Jeroen Janssens - Package Your Python Code as a CLI | PyData London 25

Transcript#

This transcript was generated automatically and may contain errors.

Welcome to this tutorial where we're going to examine how you can package or transform or convert your Python code into a command line tool. My name is Jeroen. A lot of the material today is based on a book I wrote a couple of years ago, Data Science at the Command Line, which you can read for free. A couple of months ago, another book that I wrote came out together with Thijs. What's good to mention is that we're giving away 25 signed hard copies on Sunday. If you want to participate in the raffle, you can go to this URL or scan the QR code.

For the next 90 minutes, we're not going to be focusing on Polars. We're going to be focusing on that other technology which has been around for a bit longer, the command line. I'm not going to explain why you should use the command line. The fact that you're here pretty much shows that you are already convinced that the command line is a wonderful way of working, very complementary to using an IDE or a programming language.

One of the beautiful things about the command line is that you can very easily extend it. You can create your own tools. There are already a lot of tools available. Even if you just install a Linux distribution or if you have Mac OS, there are, I'd say, about 100 tools already at your disposal. Then there are thousands more tools available to you. New tools are being written every day. The good thing is that it's actually not that hard to write your own. That's what we're going to be looking at today.

I really believe that if you're able to create your own tools, that they'll eventually, or actually immediately, make you more efficient and productive and effective. Because the command line has been around for so long, because it's been around for over 50 years, we can safely say that it's going to be around for the rest of your career. And there will be many, many tools, many programming languages will come and go. Plenty of JavaScript frameworks. But there's this one technology which is going to be sticking around for a very long time, and that is the command line.

But there's this one technology which is going to be sticking around for a very long time, and that is the command line.

And you know, that is the beauty of the command line, is this flexibility to solve a big puzzle, right, by combining all these pieces together in various ways.
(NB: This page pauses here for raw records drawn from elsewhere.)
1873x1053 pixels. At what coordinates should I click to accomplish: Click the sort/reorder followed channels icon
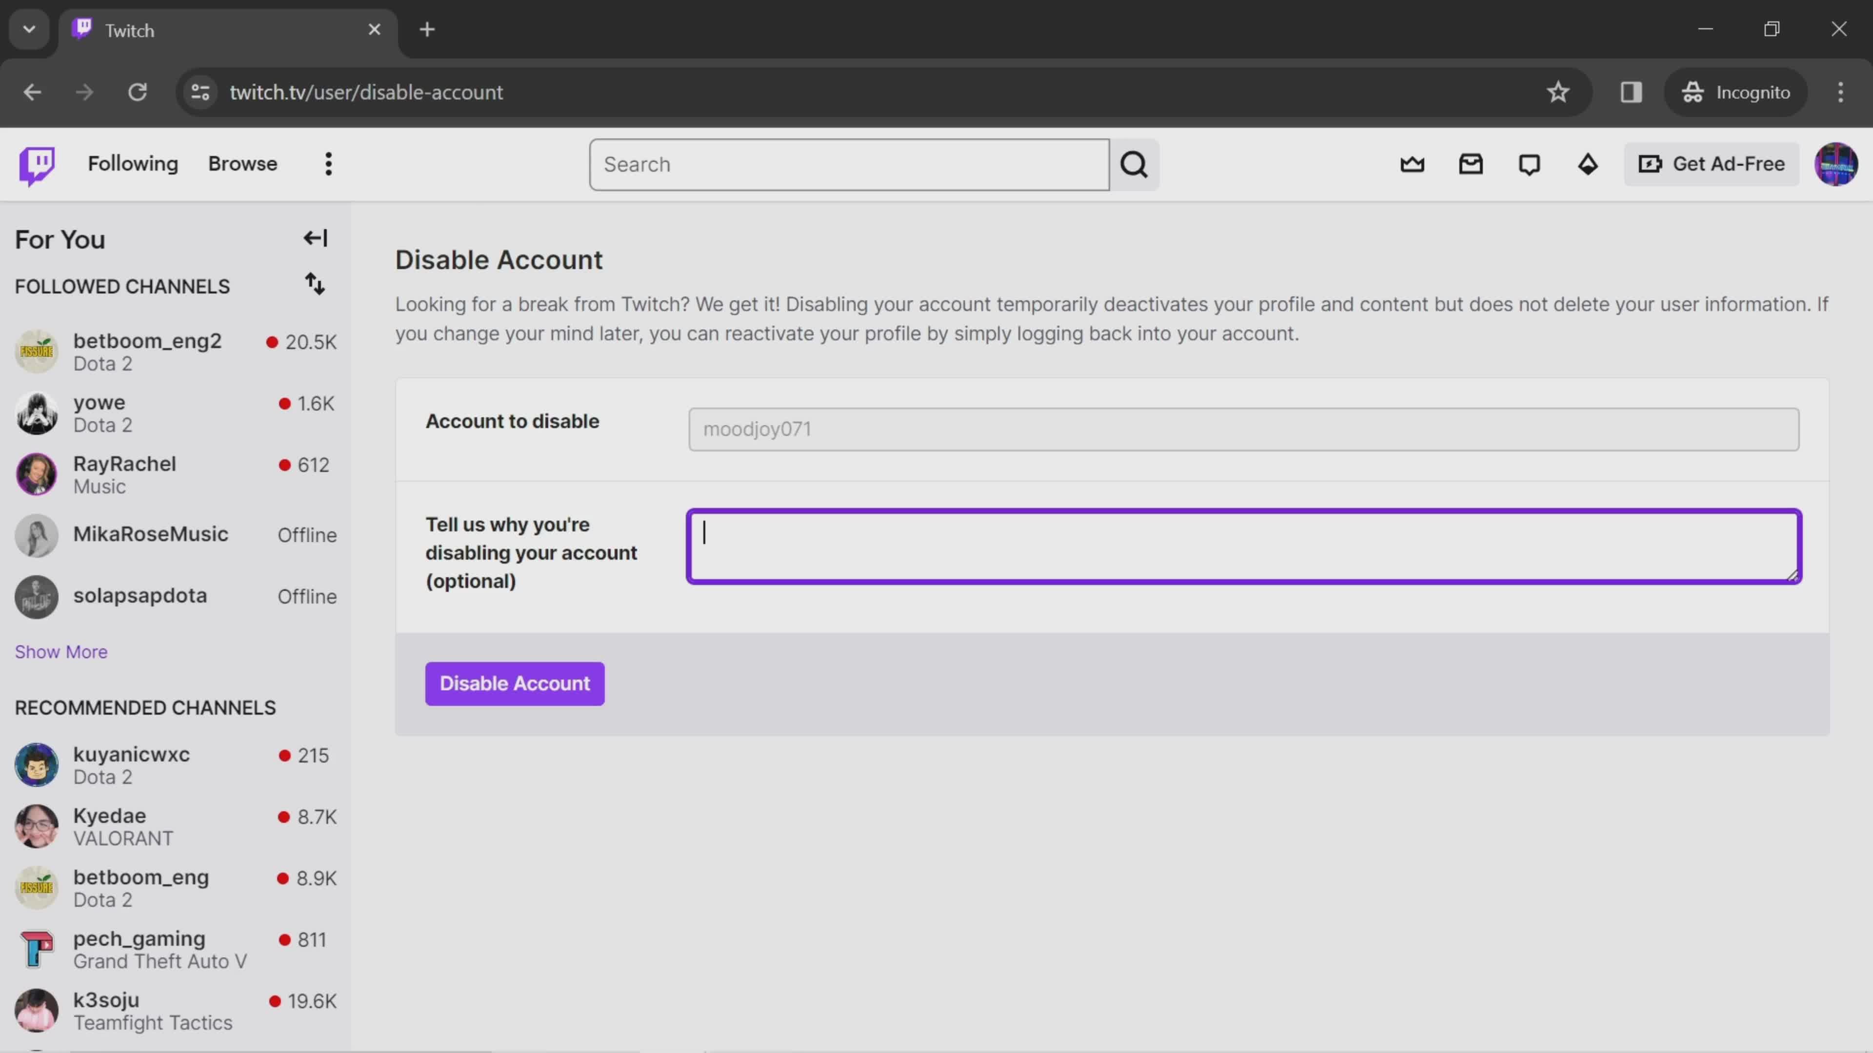315,283

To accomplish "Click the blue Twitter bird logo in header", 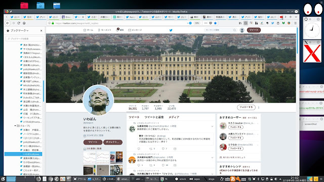I will coord(171,30).
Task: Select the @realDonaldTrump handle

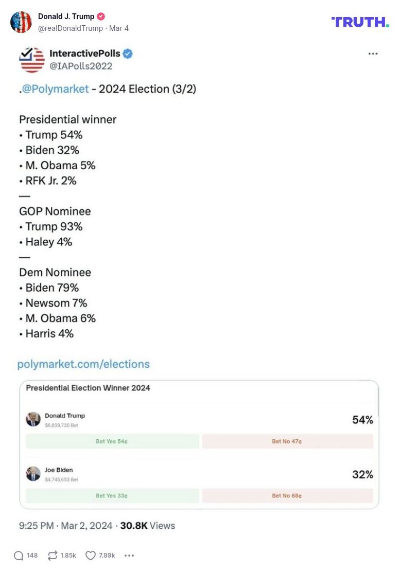Action: (71, 28)
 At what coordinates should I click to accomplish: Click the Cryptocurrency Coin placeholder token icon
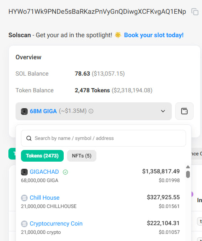pos(24,223)
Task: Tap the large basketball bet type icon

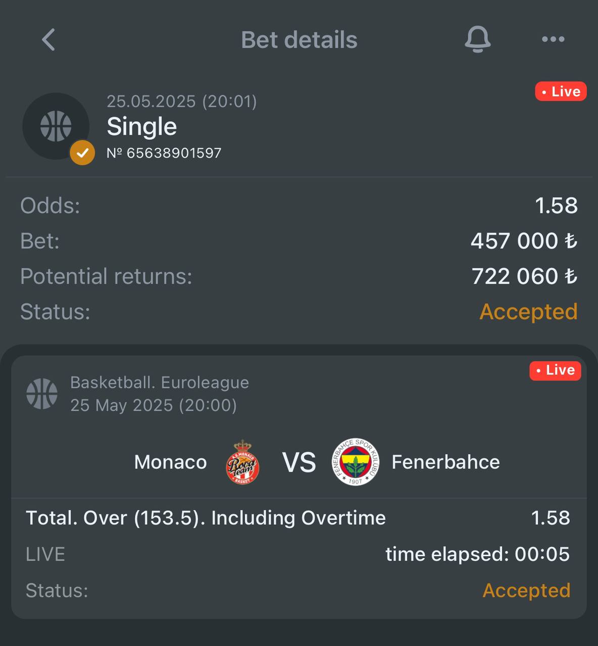Action: [x=56, y=126]
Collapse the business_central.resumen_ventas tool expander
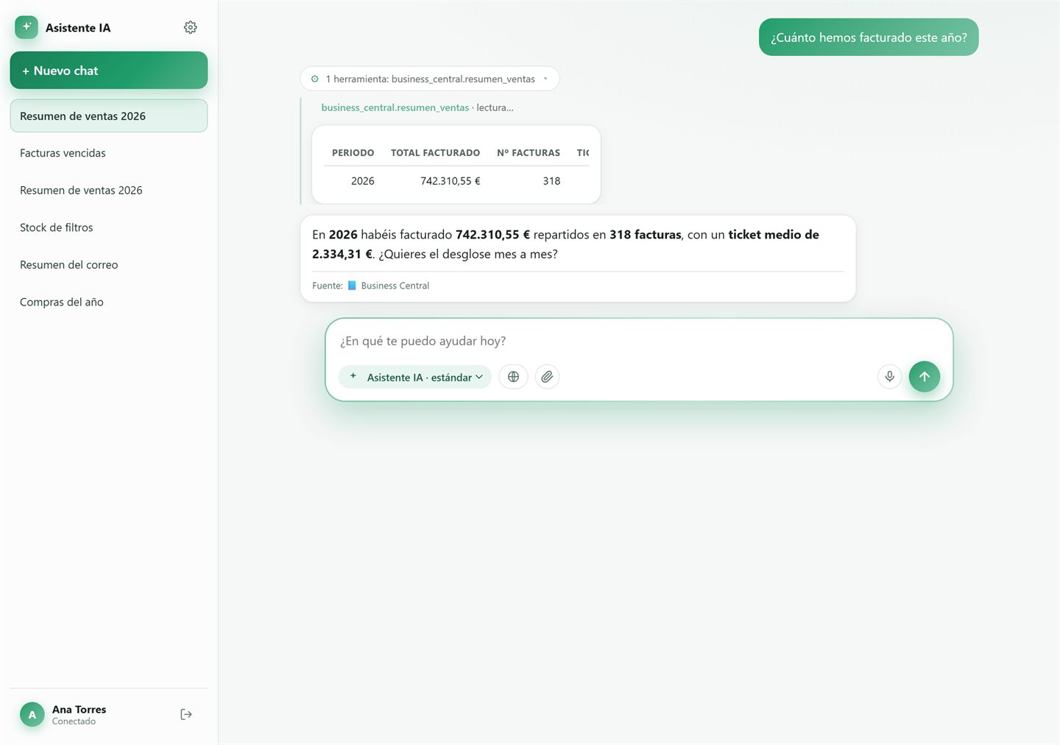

Has anyone ever tried reading and writing to the same file in one pipeline? Well, you can't do it, so you shouldn't. If you do that, what happens is that the last process that is supposed to write to a file, to the file that you're also reading from, immediately opens it for writing, and thereby truncating the file. So the first process, which might be the same one, starts with an empty file, and as a result, you just delete your data. But there is a solution. You can either write to a different file first, and then rename that, of course, or there is this tool called Sponge, which is not installed by default, but Homebrew has it, and it's also part of more utils.

Break

All right. I think that's enough time to think about streams. We're also halfway this tutorial, so I suggest that we take a quick break. You know, today's actually my birthday. To celebrate this, I brought Stroopwafels from the Netherlands. And I hope I have enough Stroopwafels. But if you would like one, you're very welcome to come over here and grab one. So let's take a five-minute break, stretch your legs, go to the restroom, whatever, eat a Stroopwafel, and then we'll reconvene.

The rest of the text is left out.